Uma das acusações atiradas à
Igreja é a de ser favorável ao absolutismo, à tirania do Estado, e portanto
inimiga da liberdade. E em nome desta, prega-se o seu aniquilamento e a sua
destruição, para que os homens sejam “livres”, no mundo “livre”. Não vamos
passar em revista os fatos de vinte séculos que provam o contrário daquilo que
dizem os acusadores. Libertando primeiro os Romanos, formando depois os novos
povos resultantes das invasões, dando ao mundo a maravilhosa estrutura social
que dominou na Idade Média, ensinando a todos o verdadeiro caminho para não
serem esmagados pelos erros do mundo moderno, Ela cumpriu e Ela cumpre
brilhantemente o seu papel glorioso da vanguardeira da liberdade. É esse ensino
secular da Igreja Católica que procuramos expor nesta nota, e nesta ocasião em
que ele se faz tão necessário.
O Estado não possui uma soberania ilimitada.

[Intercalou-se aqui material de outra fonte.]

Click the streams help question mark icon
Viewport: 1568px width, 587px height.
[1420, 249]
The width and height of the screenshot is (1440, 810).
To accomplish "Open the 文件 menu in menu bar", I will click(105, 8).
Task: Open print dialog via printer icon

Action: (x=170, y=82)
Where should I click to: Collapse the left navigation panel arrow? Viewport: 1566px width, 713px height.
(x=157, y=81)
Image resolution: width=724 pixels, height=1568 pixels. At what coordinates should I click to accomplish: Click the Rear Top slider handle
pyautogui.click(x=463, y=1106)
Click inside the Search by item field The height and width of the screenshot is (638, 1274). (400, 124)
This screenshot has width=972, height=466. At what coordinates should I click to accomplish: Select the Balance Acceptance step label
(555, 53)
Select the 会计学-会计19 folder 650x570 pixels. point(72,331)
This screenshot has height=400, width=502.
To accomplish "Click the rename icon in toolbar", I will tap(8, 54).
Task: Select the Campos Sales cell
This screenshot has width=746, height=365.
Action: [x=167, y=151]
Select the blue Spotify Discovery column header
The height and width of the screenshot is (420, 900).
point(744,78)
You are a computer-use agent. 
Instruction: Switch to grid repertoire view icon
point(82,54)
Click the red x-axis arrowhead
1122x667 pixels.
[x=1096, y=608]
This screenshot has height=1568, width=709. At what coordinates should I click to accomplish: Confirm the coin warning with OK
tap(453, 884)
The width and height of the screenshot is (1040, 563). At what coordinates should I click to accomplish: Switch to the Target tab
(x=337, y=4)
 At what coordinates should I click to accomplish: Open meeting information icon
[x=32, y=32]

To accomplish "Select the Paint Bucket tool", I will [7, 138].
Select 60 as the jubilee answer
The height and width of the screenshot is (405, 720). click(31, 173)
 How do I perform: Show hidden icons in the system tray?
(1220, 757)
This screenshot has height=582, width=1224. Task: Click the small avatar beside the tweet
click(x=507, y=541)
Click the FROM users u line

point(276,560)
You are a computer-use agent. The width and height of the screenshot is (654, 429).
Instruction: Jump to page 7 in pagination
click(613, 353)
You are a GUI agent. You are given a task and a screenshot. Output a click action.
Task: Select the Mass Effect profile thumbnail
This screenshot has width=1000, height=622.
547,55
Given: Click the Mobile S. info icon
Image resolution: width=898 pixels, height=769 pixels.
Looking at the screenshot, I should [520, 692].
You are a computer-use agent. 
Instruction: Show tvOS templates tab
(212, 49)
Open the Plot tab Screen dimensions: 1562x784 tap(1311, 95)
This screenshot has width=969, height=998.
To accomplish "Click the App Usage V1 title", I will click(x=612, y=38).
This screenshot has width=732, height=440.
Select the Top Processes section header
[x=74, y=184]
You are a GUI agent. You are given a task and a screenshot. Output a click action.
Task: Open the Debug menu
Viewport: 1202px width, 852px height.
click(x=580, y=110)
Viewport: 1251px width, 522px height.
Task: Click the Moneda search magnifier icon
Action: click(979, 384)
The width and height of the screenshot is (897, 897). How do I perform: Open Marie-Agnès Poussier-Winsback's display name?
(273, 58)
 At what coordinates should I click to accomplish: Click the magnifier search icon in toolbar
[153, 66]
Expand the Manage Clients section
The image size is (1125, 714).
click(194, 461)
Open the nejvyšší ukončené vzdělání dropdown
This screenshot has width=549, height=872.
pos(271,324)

Embora
seja o órgão encarregado de realizar o fim último da Nação e de velar pelos
seus interesses, apresenta nestas suas funções limites impostos pela lei
natural e pelos diversos elementos que o compõem. Aquela, anterior ao próprio
Estado, deve ser obedecida rigorosamente, pois, como dizia Gredt, citado por Tristão de Ataíde, “nem mesmo Deus pode dispensar da lei natural senão
mudando a matéria”. A segunda limitação é dada pelos componentes da sociedade
civil, formada por grupos os mais variados, como a família, as organizações
econômicas, políticas, etc. Embora o Estado possa intervir junto a todas elas,
para que orientem suas atividades no sentido do bem comum, não pode
substituir-se a elas, nem negar-lhes os direitos naturais que possuem. Esses
portanto, os dois limites à soberania irrestrita do Estado.
Estabelecidas as restrições à atividade do Estado,
cumpre verificar a quais estão sujeitos os seus súditos. E, ainda acompanhando
Tristão de Ataíde, encontramos três: o bem comum, a lei natural e a lei eterna.
O primeiro representado por tudo o que de espiritual e materialmente o homem
necessita para realizar a sua atividade e cumprir o seu destino pessoal. A
segunda, submetendo a si a personalidade humana, como submete a atividade do
Estado e a de qualquer grupo social. A terceira, consubstanciada na lei dada
por Deus ao homem e que de modo algum se opõe à lei natural e ao bem comum,
pois é a própria fonte de ambos.
Tudo o que ultrapassar na ação do governo os
limites que referimos dando origem portanto a uma interferência sua em assuntos
que não são de sua alçada, constitui o despotismo do Estado. Este abandona suas
funções naturais de coordenador das vontades da Nação na procura do interesse
geral, entra em conflito com elas e torna-se opressor. Semelhantemente, há um
despotismo das massas quando estas pretendem concessões ou privilégios que vão
ferir o bem comum, ou que se opõem ou excedem à lei natural e a lei eterna. Tal
é em síntese a doutrina da Igreja, no que diz respeito aos conceitos de
autoridade do Estado e de liberdade dos governados.
Diz Ela de um modo muito claro quais as funções e
quais os deveres de cada um. Dando ao Estado a força necessária para o governo,
não o torna entretanto, por assim dizer, a única entidade existente na Nação.
Com efeito, os elementos que a compõem, gozando de toda a independência,
cooperam livremente com aquele na realização da finalidade última dos
indivíduos, dos grupos e da Pátria. Há assim um acordo completo e um respeito
mútuo: compreendendo perfeitamente a grandeza de sua responsabilidade perante o
Criador da lei natural, que eles não podem revogar, governantes e governados, a
ela submissos, sabem também até onde chegam seus direitos e também seus
deveres. Nessa doutrina deve o Brasil abeberar-se principalmente no momento
presente, em que se procura delimitar o que se entende por liberdades públicas.
Do exagero destas, mas também do autoritarismo governamental, temos colhidos
frutos dolorosos. Não tem havido entre nós, nestes últimos decênios, o
equilíbrio de justiça e de caridade que a Igreja, em sua sabedoria eterna,
prega diariamente aos homens. Que eles não procurem agora acentuar ainda mais
esse desequilíbrio deixando-se arrastar por doutrinas que, soprem de um ou de
outro pólo, consagram quase só a tirania do poder. Um olhar à filosofia cristã,
os colocará no caminho único da verdadeira harmonia.